(What the exercise asks)
Copy out the data below. Keep every word as it is.

━━━━━━━━━━

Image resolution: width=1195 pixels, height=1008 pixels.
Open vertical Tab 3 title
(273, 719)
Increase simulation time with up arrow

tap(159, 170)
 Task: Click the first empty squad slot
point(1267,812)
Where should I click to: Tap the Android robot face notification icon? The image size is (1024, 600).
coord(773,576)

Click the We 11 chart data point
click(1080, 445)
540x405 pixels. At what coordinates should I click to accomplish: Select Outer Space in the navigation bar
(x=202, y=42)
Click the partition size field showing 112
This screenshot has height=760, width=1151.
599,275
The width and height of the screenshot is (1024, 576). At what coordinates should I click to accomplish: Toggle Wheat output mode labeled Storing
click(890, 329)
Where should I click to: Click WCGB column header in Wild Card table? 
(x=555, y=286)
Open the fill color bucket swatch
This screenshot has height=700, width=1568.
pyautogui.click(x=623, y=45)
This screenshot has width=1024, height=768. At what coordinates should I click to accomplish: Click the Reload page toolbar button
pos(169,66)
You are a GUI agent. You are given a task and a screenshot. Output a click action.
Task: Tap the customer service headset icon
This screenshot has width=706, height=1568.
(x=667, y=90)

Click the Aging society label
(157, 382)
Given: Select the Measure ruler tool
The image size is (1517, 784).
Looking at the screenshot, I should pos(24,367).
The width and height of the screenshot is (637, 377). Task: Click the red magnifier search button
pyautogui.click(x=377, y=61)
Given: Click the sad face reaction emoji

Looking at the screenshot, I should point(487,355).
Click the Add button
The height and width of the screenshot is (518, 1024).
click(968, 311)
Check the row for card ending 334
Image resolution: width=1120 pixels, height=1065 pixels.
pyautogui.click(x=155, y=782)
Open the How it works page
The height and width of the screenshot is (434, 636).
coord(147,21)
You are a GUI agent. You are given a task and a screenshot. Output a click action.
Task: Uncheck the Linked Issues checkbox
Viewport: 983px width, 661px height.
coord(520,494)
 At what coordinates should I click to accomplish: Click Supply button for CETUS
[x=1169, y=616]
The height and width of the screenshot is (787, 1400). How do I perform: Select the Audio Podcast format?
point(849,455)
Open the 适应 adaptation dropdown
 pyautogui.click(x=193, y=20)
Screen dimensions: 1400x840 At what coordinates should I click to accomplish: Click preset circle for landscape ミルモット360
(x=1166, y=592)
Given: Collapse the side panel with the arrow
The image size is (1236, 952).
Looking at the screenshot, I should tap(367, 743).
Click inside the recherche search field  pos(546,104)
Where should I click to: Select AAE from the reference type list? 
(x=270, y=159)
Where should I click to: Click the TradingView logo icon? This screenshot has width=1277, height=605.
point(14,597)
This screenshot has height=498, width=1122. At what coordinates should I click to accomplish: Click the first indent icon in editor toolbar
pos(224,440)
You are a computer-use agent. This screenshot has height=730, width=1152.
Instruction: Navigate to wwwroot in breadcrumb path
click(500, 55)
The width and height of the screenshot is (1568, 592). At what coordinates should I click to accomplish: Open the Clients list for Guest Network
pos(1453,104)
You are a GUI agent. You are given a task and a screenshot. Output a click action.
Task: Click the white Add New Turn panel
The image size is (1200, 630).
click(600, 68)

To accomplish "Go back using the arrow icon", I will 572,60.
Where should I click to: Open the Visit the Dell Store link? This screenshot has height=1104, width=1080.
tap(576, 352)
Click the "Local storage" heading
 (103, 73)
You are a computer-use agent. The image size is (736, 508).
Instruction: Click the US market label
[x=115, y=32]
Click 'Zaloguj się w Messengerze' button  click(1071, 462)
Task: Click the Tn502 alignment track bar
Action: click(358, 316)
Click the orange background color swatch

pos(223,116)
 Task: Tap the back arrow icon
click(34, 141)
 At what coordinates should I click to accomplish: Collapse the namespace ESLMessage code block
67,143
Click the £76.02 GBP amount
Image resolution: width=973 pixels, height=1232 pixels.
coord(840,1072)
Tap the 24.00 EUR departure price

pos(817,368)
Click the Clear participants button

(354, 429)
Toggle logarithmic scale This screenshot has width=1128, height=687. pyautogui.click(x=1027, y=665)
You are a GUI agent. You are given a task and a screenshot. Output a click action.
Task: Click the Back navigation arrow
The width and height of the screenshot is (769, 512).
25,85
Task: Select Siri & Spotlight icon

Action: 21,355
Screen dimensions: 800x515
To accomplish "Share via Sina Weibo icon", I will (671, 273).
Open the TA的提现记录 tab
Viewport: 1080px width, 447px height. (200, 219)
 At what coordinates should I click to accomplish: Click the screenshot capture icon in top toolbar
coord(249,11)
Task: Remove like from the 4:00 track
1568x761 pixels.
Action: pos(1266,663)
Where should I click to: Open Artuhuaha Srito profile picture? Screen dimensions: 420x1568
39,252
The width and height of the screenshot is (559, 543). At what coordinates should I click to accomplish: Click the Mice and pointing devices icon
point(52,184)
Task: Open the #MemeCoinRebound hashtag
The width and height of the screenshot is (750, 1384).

━━━━━━━━━━

(Exercise solution)
Image resolution: width=1195 pixels, height=1008 pixels.
Open vertical Tab 3 title
(273, 719)
Increase simulation time with up arrow

tap(159, 170)
 Task: Click the first empty squad slot
point(1267,812)
Where should I click to: Tap the Android robot face notification icon? The image size is (1024, 600).
coord(773,576)

Click the We 11 chart data point
click(1080, 445)
540x405 pixels. At what coordinates should I click to accomplish: Select Outer Space in the navigation bar
(x=202, y=42)
Click the partition size field showing 112
This screenshot has height=760, width=1151.
599,275
The width and height of the screenshot is (1024, 576). At what coordinates should I click to accomplish: Toggle Wheat output mode labeled Storing
click(890, 329)
Where should I click to: Click WCGB column header in Wild Card table? 
(x=555, y=286)
Open the fill color bucket swatch
This screenshot has height=700, width=1568.
pyautogui.click(x=623, y=45)
This screenshot has width=1024, height=768. At what coordinates should I click to accomplish: Click the Reload page toolbar button
pos(169,66)
You are a GUI agent. You are given a task and a screenshot. Output a click action.
Task: Tap the customer service headset icon
This screenshot has width=706, height=1568.
(x=667, y=90)

Click the Aging society label
(157, 382)
Given: Select the Measure ruler tool
The image size is (1517, 784).
Looking at the screenshot, I should pos(24,367).
The width and height of the screenshot is (637, 377). Task: Click the red magnifier search button
pyautogui.click(x=377, y=61)
Given: Click the sad face reaction emoji

Looking at the screenshot, I should point(487,355).
Click the Add button
The height and width of the screenshot is (518, 1024).
click(968, 311)
Check the row for card ending 334
Image resolution: width=1120 pixels, height=1065 pixels.
pyautogui.click(x=155, y=782)
Open the How it works page
The height and width of the screenshot is (434, 636).
coord(147,21)
You are a GUI agent. You are given a task and a screenshot. Output a click action.
Task: Uncheck the Linked Issues checkbox
Viewport: 983px width, 661px height.
coord(520,494)
 At what coordinates should I click to accomplish: Click Supply button for CETUS
[x=1169, y=616]
The height and width of the screenshot is (787, 1400). How do I perform: Select the Audio Podcast format?
point(849,455)
Open the 适应 adaptation dropdown
 pyautogui.click(x=193, y=20)
Screen dimensions: 1400x840 At what coordinates should I click to accomplish: Click preset circle for landscape ミルモット360
(x=1166, y=592)
Given: Collapse the side panel with the arrow
The image size is (1236, 952).
Looking at the screenshot, I should tap(367, 743).
Click inside the recherche search field  pos(546,104)
Where should I click to: Select AAE from the reference type list? 
(x=270, y=159)
Where should I click to: Click the TradingView logo icon? This screenshot has width=1277, height=605.
point(14,597)
This screenshot has height=498, width=1122. At what coordinates should I click to accomplish: Click the first indent icon in editor toolbar
pos(224,440)
You are a computer-use agent. This screenshot has height=730, width=1152.
Instruction: Navigate to wwwroot in breadcrumb path
click(500, 55)
The width and height of the screenshot is (1568, 592). At what coordinates should I click to accomplish: Open the Clients list for Guest Network
pos(1453,104)
You are a GUI agent. You are given a task and a screenshot. Output a click action.
Task: Click the white Add New Turn panel
The image size is (1200, 630).
click(600, 68)

To accomplish "Go back using the arrow icon", I will 572,60.
Where should I click to: Open the Visit the Dell Store link? This screenshot has height=1104, width=1080.
tap(576, 352)
Click the "Local storage" heading
 (103, 73)
You are a computer-use agent. The image size is (736, 508).
Instruction: Click the US market label
[x=115, y=32]
Click 'Zaloguj się w Messengerze' button  click(1071, 462)
Task: Click the Tn502 alignment track bar
Action: click(358, 316)
Click the orange background color swatch

pos(223,116)
 Task: Tap the back arrow icon
click(34, 141)
 At what coordinates should I click to accomplish: Collapse the namespace ESLMessage code block
67,143
Click the £76.02 GBP amount
Image resolution: width=973 pixels, height=1232 pixels.
coord(840,1072)
Tap the 24.00 EUR departure price

pos(817,368)
Click the Clear participants button

(354, 429)
Toggle logarithmic scale This screenshot has width=1128, height=687. pyautogui.click(x=1027, y=665)
You are a GUI agent. You are given a task and a screenshot. Output a click action.
Task: Click the Back navigation arrow
The width and height of the screenshot is (769, 512).
25,85
Task: Select Siri & Spotlight icon

Action: 21,355
Screen dimensions: 800x515
To accomplish "Share via Sina Weibo icon", I will (671, 273).
Open the TA的提现记录 tab
Viewport: 1080px width, 447px height. (200, 219)
 At what coordinates should I click to accomplish: Click the screenshot capture icon in top toolbar
coord(249,11)
Task: Remove like from the 4:00 track
1568x761 pixels.
Action: pos(1266,663)
Where should I click to: Open Artuhuaha Srito profile picture? Screen dimensions: 420x1568
39,252
The width and height of the screenshot is (559, 543). At what coordinates should I click to accomplish: Click the Mice and pointing devices icon
point(52,184)
Task: Open the #MemeCoinRebound hashtag
The width and height of the screenshot is (750, 1384).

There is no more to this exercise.